Provided passage:
┌──

Time Feels Different When You Live It
We’re walking through history in real time, just too zoomed in to notice.
Yesterday I watched The History of the World in 20 Minutes. Made in 2008, which might as well be ancient today, was way ahead of its time. Maybe because I’d just finished doomscrolling through the usual: wars, climate disasters, child trafficking and AI takeover scenarios. Light stuff.
And suddenly I was struck by this thought: everything we consider normal about the world today is ridiculously young. Younger than anything be it CP in Delhi or the Marine Drive in Mumbai.
We fight to protect these structures, nations, passports, the internet, but most of them didn’t even exist a hundred years ago.
Time Feels Different When You Live It
Think about India’s independence struggle.
In history books, it’s one line: “First war of independence, 1857. Freedom in 1947.”
Ninety years, just like that.
But imagine living through those ninety years. 3 Generations were born, grew old, and passed, without seeing the end of that fight.

└──

Data extract:
┌──

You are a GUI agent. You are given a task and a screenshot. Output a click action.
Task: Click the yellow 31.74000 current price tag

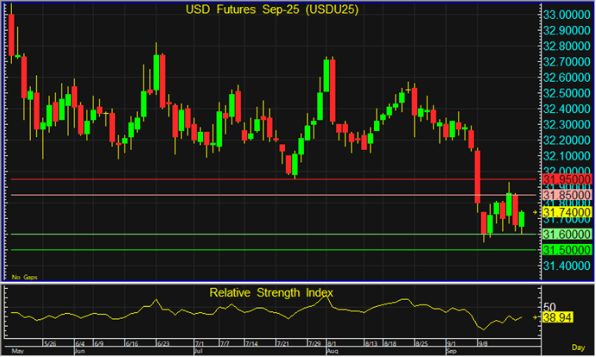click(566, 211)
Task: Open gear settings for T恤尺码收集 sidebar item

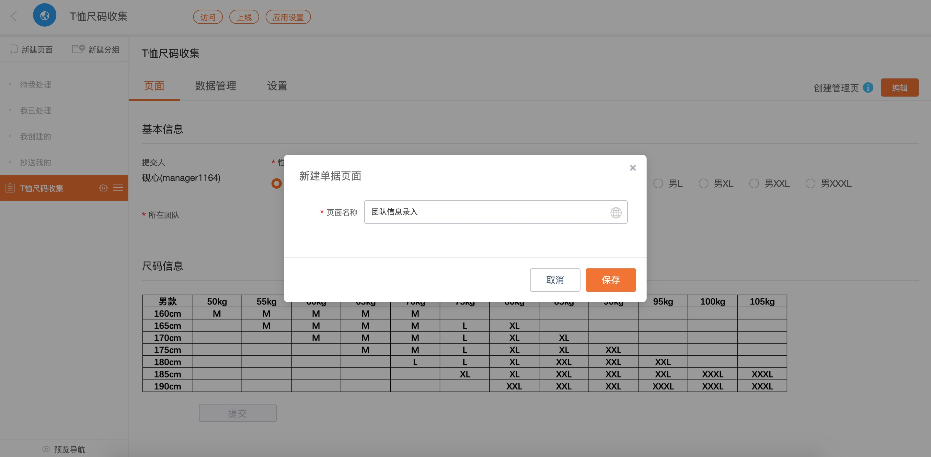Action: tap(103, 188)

└──

Problem to work on: Please continue the essay above about how history feels when you live through it, picking up right after its final sentence.

Output for this task:
It made me wonder: what massive changes are we living through right now, that will later be compressed into a single line?
“Humans introduced AI → made people stupid → meanwhile the glaciers melted → everyone died. No one left to read or write that history anyway, lol.”
(No Muskan, that’s a different blog :) )
The Speed of Change
The modern passport system? Didn’t exist till 1920.
The idea that you can travel to another country just for fun? Barely a few decades old.
And yet here we are, video calling across continents, ordering food at 3 AM, sending money with a few taps. We act like this has always been the way things work. It hasn’t.
The last 50 years have probably changed the world more than the previous 5000.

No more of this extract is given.